Hoje, quero contar uma historinha acontecida nos bons tempos da fundação do PT, ou melhor, um pouquinho depois: foi durante a campanha eleitoral de 1982.

Era uma empolgação danada, com muita esperança. Ser petista era uma paixão. Nas viagens, quando víamos um carro com adesivo do PT era uma festa, saudações pra lá e pra cá.

Um personagem que eu gostava era apelidado Ratinho, por ser magrinho, baixinho, menos de um metro e meio, aparência frágil demais. Ele havia sido militante das Ligas Camponesas de Pernambuco, onde foi preso depois do golpe de 1964. Barbaramente torturado, sobreviveu. Mas muitos companheiros dele morreram.

Depois veio para São Bernardo do Campo, onde tornou-se metalúrgico, e em 1980 ajudou a fundar o PT. Nas primeiras eleições em que o PT participou, em 1982, ele saiu candidato a deputado federal.

Uma caravana do PT saiu fazendo comícios pela região de Piracicaba. O primeiro foi em Americana. O Ratinho, em seu discurso, falou dos companheiros das Ligas Camponesas que morreram, de outros companheiros que foram mortos na resistência à ditadura, das perseguições que os metalúrgicos militantes sofriam em São Bernardo, e completou seu discurso dizendo que um dia os trabalhadores tomariam o poder e vingariam tudo:

— Vou ficar de sangue até a canela...

Lula e os demais participantes da caravana ficaram horrorizados. Foram falar com ele:

— Ratinho, você não pode falar assim, em vingança. O que a gente quer não é vingar, é construir uma sociedade mais justa. Queremos fazer justiça contra os torturadores, os que assassinaram trabalhadores, mas não fazendo o mesmo que eles... — e fizeram um longo discurso na orelha dele.

Em Limeira, no comício seguinte, na hora do discurso do Ratinho ficou aquele clima tenso, todo mundo preocupado com o que ele ia falar.
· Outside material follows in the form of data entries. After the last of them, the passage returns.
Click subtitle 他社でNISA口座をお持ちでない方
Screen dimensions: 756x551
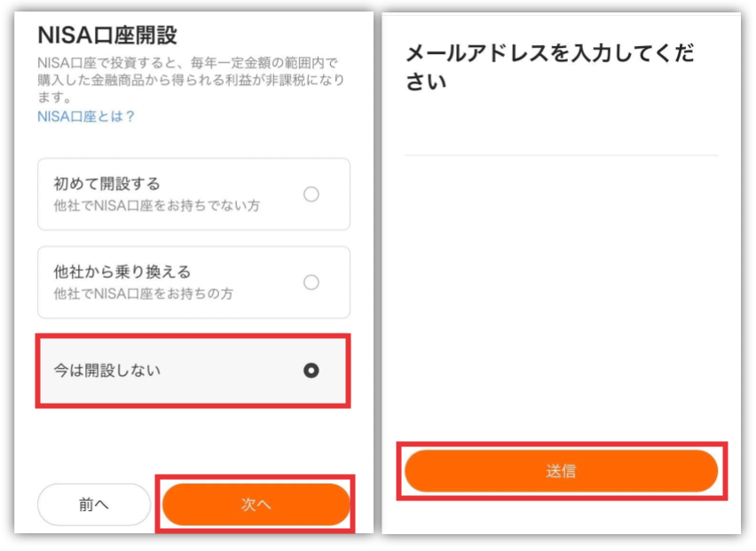tap(157, 206)
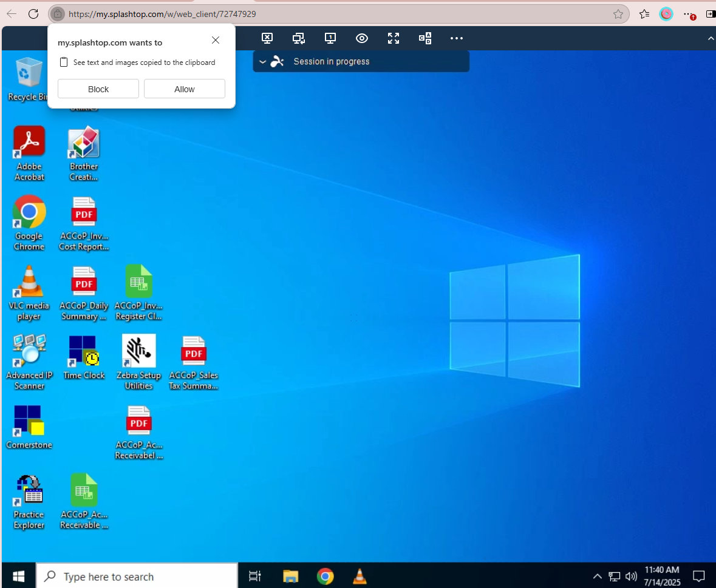Collapse the Session in progress banner
The width and height of the screenshot is (716, 588).
262,62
E ele começou a falar dos companheiros das Ligas Camponesas mortos na tortura, dos companheiros que morreram na resistência à ditadura, das perseguições aos operários militantes de São Bernardo do Campo... Os petistas do palanque estavam todos suando frio, esperando a conclusão do discurso, e ele concluiu assim:

— Sei o que vocês estão pensando. Vocês acham que um dia os trabalhadores vão tomar o poder e vingar tudo isso, que eu vou ficar de sangue até a canela, mas não vamos fazer isso, não.